Selected passage
__________

Oldest widely attested Gaelic language

Old Irish, also called Old Gaelic (Goídelc; Sean-Ghaeilge; Seann-Ghàidhlig; Shenn Yernish or Shenn Ghaelg), is the oldest form of the Goidelic/Gaelic language for which there are extensive written texts. It was used from c. 600 to c. 900. The main contemporary texts are dated c. 700–850; by 900 the language had already transitioned into Early Middle Irish. Some Old Irish texts date from the 10th century, although these are presumably copies of texts written at an earlier time. Old Irish is the direct ancestor to Early Modern Irish, Manx Gaelic and Scots Gaelic.

Old Irish is known for having a particularly complex system of morphology and especially of allomorphy (more or less unpredictable variations in stems and suffixes in differing circumstances), as well as a complex sound system involving grammatically significant consonant mutations to the initial consonant of a word. Apparently, neither characteristic was present in the preceding Primitive Irish period, though initial mutations likely existed in a non-grammaticalised form in the prehistoric era.

Contemporary Old Irish scholarship is still greatly influenced by the works of a small number of scholars active in the late 19th and early 20th centuries, such as Rudolf Thurneysen (1857–1940) and Osborn Bergin (1873–1950).

==Notable characteristics==
Notable characteristics of Old Irish compared with other old Indo-European languages, are:
- Initial mutations, including lenition, nasalisation and aspiration/gemination.

__________

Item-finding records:
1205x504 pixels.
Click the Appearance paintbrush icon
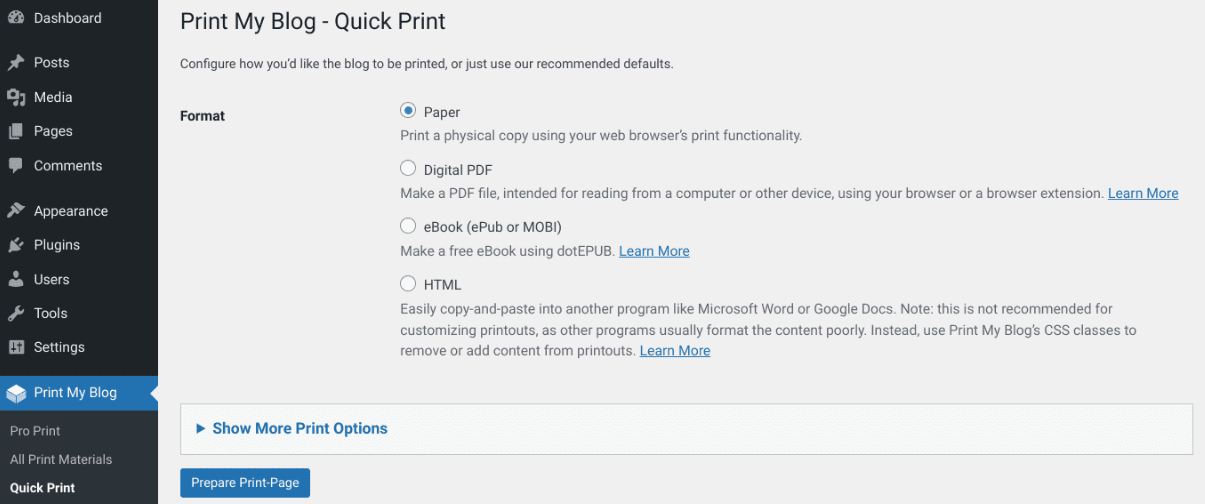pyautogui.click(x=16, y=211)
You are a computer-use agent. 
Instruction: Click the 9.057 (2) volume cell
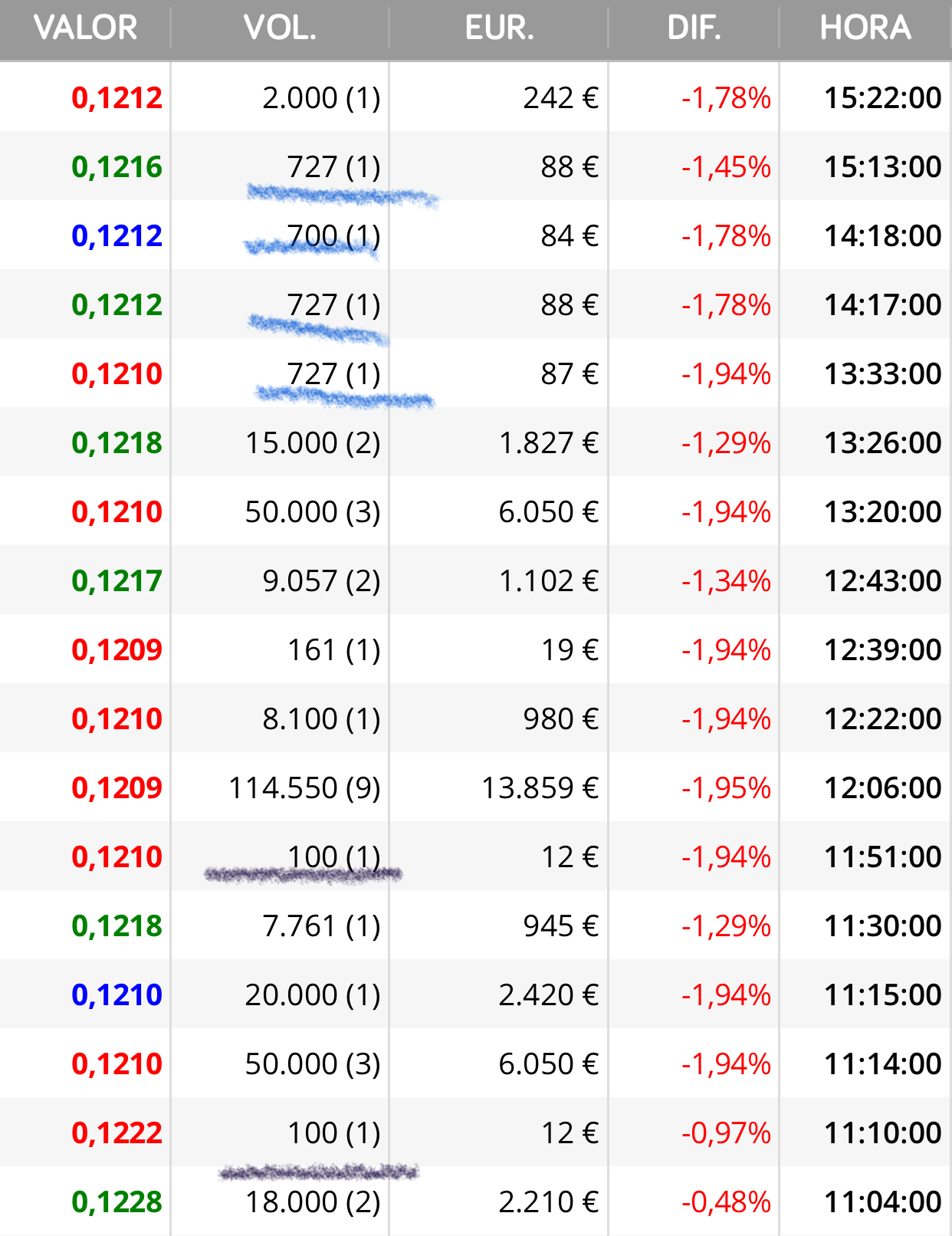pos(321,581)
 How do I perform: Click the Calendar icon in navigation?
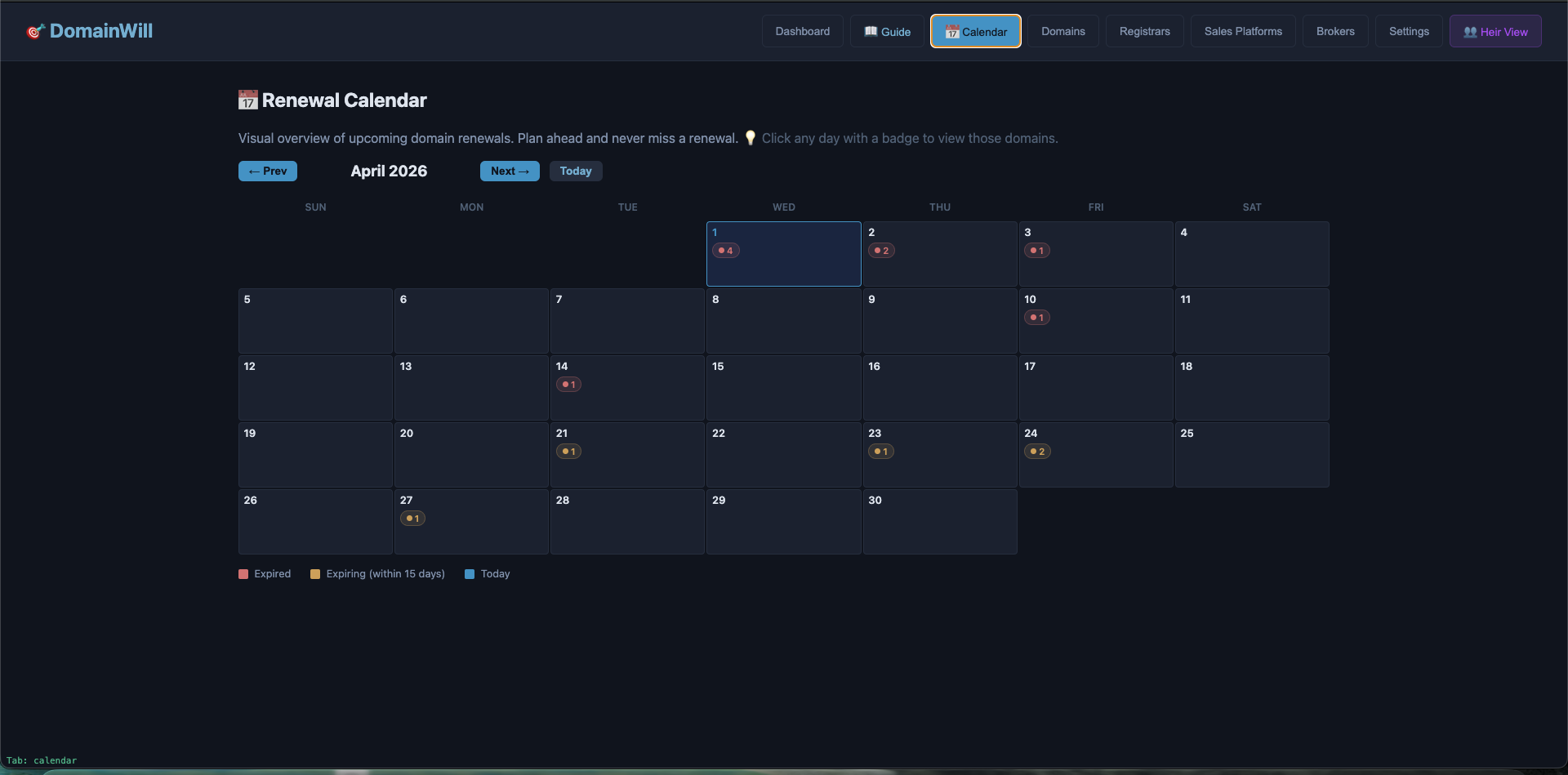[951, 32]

__________

Tasks to complete
A - Summarize the passage on Old Irish in two sentences.
B - Write what comes next in the passage on Old Irish, continuing its list of notable characteristics after the item on initial mutations.
The records are separate material, unrelated to the passage on Old Irish.

Answer list
A - Old Irish, the oldest form of Gaelic with extensive written texts, was used from about 600 to about 900 and is the direct ancestor of Early Modern Irish, Manx Gaelic and Scots Gaelic. It is known for complex morphology and allomorphy and for grammatically significant initial consonant mutations, and its study is still heavily influenced by late 19th- and early 20th-century scholars such as Rudolf Thurneysen and Osborn Bergin.

B -
- A complex system of verbal allomorphy.
- A system of conjugated prepositions that is unusual in Indo-European languages but common to Celtic languages. There is a great deal of allomorphy here, as well.
- Infixed or prefixed object prepositions, which are inserted between the verb stem and its initial prefix(es). If a verb lacks any such prefixes, a dummy prefix is normally added.
- Special verbal conjugations are used to signal the beginning of a relative clause.

Old Irish also preserves most aspects of the complicated Proto-Indo-European (PIE) system of morphology. Nouns and adjectives are declined in three genders (masculine, feminine, neuter); three numbers (singular, dual, plural); and five cases (nominative, vocative, accusative, dative and genitive). Most PIE noun stem classes are maintained (o-, yo-, ā-, yā-, i-, u-, r-, n-, s-, and consonant stems). Most of the complexities of PIE verbal conjugation are also maintained, and there are new complexities introduced by various sound changes (see below).

==Classification==
Old Irish was the only known member of the Goidelic branch of the Celtic languages, which is, in turn, a subfamily of the wider Indo-European language family that also includes the Slavonic, Italic/Romance, Indo-Aryan and Germanic subfamilies, along with several others. Old Irish is the ancestor of all modern Goidelic languages: Modern Irish, Scottish Gaelic and Manx.

A still older form of Irish is known as Primitive Irish. Fragments of Primitive Irish, mainly personal names, are known from inscriptions on stone written in the Ogham alphabet. The inscriptions date from about the 4th to the 6th centuries. Primitive Irish appears to have been very close to Common Celtic, the ancestor of all Celtic languages, and it had a lot of the characteristics of other archaic Indo-European languages.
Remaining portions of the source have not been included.